▶ [MATERIAL FOR THE TASK]:

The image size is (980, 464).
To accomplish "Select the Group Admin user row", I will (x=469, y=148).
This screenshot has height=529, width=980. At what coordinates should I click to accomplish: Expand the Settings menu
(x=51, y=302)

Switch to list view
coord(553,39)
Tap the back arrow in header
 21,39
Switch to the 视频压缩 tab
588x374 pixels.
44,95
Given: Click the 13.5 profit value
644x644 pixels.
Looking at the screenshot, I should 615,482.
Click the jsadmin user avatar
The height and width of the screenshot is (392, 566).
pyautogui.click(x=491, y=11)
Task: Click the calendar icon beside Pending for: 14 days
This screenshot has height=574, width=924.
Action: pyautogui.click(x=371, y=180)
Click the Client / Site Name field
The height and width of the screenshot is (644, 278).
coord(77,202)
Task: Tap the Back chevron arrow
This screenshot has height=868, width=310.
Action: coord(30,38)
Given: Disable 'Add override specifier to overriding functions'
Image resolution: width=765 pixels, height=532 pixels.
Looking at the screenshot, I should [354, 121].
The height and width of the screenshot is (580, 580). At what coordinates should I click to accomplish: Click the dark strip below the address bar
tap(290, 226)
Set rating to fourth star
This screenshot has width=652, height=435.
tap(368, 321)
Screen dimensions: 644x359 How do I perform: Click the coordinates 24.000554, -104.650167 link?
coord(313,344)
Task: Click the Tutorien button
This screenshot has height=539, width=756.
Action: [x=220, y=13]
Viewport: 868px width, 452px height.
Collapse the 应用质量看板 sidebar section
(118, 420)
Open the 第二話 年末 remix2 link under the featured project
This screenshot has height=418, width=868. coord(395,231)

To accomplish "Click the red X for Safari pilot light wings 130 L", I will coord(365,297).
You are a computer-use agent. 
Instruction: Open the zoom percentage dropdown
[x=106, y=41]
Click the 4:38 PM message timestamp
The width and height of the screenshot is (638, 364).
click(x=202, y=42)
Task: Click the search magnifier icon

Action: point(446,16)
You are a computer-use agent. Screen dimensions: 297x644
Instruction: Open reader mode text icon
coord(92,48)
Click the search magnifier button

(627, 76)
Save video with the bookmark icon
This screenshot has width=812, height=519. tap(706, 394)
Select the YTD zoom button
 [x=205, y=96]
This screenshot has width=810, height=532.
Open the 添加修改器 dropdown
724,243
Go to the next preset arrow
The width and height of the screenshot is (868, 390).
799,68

▶ [EXERCISE]: Beginning with the line that contains "You are a computer-use agent. Screen", repeat every line through the end of the records and nothing more.

▶ [SOLUTION TO THIS PROBLEM]:
You are a computer-use agent. Screen dimensions: 297x644
Instruction: Open reader mode text icon
coord(92,48)
Click the search magnifier button

(627, 76)
Save video with the bookmark icon
This screenshot has width=812, height=519. tap(706, 394)
Select the YTD zoom button
 [x=205, y=96]
This screenshot has width=810, height=532.
Open the 添加修改器 dropdown
724,243
Go to the next preset arrow
The width and height of the screenshot is (868, 390).
799,68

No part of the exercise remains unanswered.